§ REQUIRED WORK
Every line of the records that holds the word "APrIGF" should be copied out.

§ DATA TO EXAMINE
- - -
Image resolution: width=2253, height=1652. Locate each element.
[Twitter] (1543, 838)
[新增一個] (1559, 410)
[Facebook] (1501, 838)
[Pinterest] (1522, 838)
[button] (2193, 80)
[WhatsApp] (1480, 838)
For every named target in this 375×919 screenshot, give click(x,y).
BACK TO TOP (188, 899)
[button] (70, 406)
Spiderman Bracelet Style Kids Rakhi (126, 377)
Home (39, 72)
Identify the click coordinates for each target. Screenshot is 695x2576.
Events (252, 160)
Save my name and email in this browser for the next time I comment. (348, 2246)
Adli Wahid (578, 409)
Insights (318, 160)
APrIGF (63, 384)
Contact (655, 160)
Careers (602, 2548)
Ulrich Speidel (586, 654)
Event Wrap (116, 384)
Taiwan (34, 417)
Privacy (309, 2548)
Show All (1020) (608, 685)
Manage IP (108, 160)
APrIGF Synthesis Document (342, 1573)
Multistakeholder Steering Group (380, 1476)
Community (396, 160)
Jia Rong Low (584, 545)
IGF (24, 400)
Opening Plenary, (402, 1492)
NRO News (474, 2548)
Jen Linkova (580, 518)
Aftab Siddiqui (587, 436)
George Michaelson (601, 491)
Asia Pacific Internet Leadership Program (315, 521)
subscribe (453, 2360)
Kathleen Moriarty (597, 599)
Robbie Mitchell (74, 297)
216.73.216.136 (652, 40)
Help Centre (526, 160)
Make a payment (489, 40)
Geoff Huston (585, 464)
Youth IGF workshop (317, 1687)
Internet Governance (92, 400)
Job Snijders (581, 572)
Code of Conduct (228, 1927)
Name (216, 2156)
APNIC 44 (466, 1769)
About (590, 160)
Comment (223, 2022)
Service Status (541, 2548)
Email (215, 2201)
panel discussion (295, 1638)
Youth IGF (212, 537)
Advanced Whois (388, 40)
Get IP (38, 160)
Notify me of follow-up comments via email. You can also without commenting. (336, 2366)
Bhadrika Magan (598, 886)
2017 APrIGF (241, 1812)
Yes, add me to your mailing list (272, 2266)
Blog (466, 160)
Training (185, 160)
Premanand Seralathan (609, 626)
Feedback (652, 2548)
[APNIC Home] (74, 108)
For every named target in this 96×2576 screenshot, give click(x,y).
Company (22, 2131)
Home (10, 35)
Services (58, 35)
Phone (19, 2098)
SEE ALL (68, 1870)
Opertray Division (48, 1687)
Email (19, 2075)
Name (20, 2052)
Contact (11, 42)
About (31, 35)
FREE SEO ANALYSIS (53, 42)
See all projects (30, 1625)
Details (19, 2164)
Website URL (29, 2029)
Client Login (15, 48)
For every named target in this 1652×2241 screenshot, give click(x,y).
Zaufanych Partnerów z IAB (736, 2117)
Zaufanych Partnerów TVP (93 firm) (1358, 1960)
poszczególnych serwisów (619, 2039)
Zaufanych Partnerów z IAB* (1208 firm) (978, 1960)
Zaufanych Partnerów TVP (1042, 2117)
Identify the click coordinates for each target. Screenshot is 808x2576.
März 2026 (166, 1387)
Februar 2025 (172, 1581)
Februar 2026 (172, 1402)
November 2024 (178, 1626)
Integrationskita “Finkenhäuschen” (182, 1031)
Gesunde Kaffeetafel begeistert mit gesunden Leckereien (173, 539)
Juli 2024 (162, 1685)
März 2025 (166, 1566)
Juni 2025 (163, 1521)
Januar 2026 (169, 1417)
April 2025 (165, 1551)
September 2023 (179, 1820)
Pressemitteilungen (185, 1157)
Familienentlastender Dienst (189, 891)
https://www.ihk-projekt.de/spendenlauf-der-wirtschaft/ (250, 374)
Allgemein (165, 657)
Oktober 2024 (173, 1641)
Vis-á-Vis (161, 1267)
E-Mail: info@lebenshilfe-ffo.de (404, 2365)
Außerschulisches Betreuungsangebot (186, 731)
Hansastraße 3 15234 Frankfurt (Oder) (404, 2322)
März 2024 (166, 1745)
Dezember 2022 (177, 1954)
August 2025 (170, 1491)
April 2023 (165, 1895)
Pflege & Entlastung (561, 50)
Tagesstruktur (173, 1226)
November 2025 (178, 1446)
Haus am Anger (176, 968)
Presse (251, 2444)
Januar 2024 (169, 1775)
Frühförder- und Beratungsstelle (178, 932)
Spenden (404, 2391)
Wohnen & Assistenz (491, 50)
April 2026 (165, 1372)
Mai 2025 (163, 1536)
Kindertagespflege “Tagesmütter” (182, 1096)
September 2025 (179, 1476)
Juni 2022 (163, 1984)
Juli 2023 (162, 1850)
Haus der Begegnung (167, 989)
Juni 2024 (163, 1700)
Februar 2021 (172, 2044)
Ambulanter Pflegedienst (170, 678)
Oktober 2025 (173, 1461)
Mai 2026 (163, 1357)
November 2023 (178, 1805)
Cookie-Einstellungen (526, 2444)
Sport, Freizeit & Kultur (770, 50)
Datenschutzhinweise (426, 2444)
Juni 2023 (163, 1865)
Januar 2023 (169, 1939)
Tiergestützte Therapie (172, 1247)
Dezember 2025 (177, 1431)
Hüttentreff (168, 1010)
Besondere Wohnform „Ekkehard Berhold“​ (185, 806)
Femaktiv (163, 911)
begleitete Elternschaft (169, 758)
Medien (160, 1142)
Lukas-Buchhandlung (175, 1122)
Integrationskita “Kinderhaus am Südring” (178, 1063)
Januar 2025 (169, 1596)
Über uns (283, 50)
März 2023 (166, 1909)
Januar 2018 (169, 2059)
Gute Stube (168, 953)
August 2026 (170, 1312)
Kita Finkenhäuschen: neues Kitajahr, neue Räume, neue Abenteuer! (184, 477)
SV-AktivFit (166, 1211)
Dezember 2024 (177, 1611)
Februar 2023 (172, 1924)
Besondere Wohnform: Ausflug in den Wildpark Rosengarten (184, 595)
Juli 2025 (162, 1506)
- - -
§ TASK SOLUTION
APrIGF (63, 384)
APrIGF Synthesis Document (342, 1573)
2017 APrIGF (241, 1812)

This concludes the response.